At the game, Emily didn’t feel well.  Had a sore throat.  But she was interested in whether or not our ceiling has been fixed!  And she cajoled her Mamaw out of butterscotch candy that she always has in her pockets.  She’s a mess, that one.  Also my baby girl.

Remember the screaming visiting preacher I spoke about a few weeks ago?  He was back tonight, but I had nursery duty.  Jaiden and Jameel were both in attendance, so Doris stayed to help me.  The speaker was on, but the boys were in a playing, talking, running-around mood, so we didn’t hear much over their little squeals.  :) :)

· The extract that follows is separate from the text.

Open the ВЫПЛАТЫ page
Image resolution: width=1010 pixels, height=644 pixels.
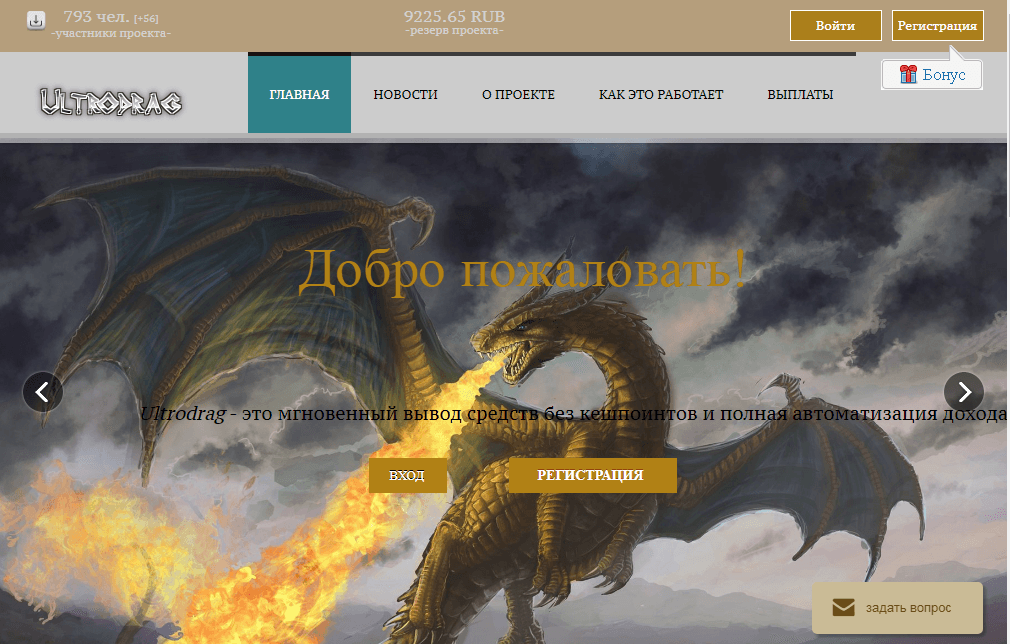coord(800,94)
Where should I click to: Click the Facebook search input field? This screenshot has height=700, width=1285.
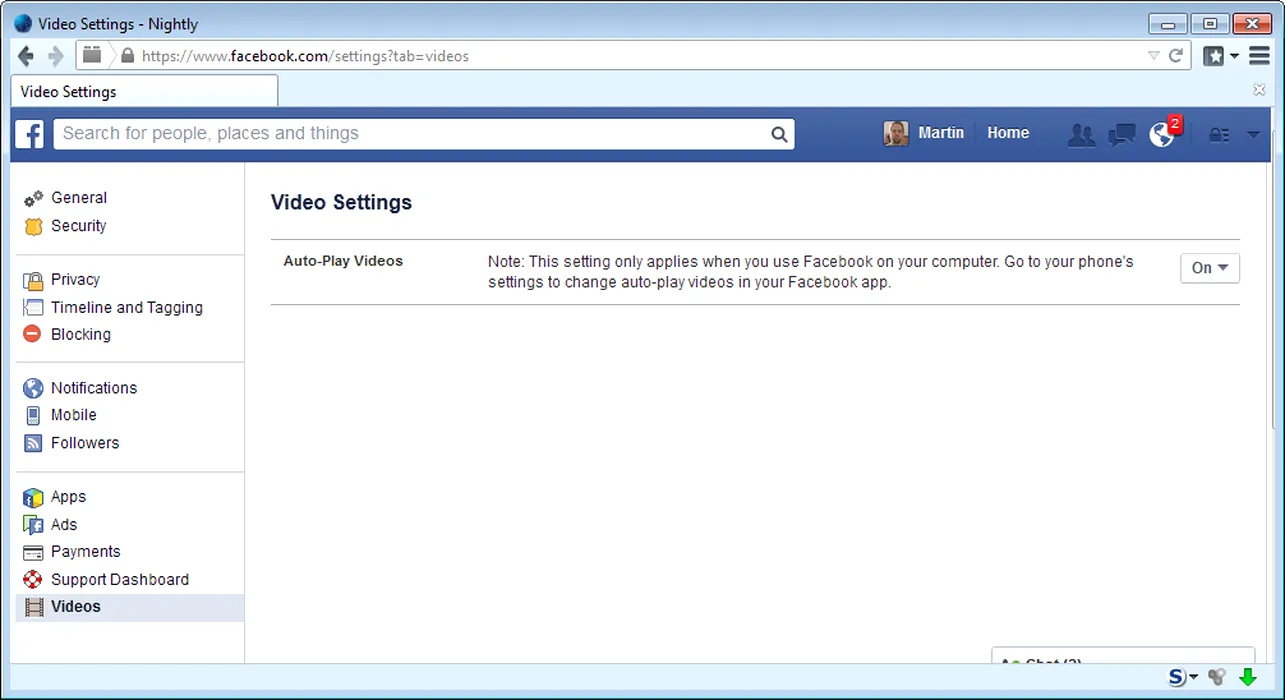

Someone I know rather well is having a birthday this week.  Edging into that sixth decade………..my, my my.  Gotta be somebody else that’s turning that age!  But, as I like to say, it’s much better than the alternative!!!!  After all, I would hate for Greg to have to start measuring me for one of his gurneys.

TODAY’S SMILES:

  1. The growth and maturity nephew Phil has exhibited in the last 3 months.
  2. The cooking abilities of nephew Phil.  He exhibited those last night for us, too.  Quite tasty.
  3. Sunshine.
  4. Afternoon naps.
  5. Learning to stretch a dollar.
  6. God’s providence.

See you tomorrow.  And may God bless.

Feb
4
2010

Holly’s surgery went well today.  Again, thanks be to God.  The surgeon went in expecting to need to put in a stint but ended up only having to put in a coil.  According to him, that’s good.  She will spend the night in ICU and, if all still looks good, she’ll get breakfast in the morning and go home.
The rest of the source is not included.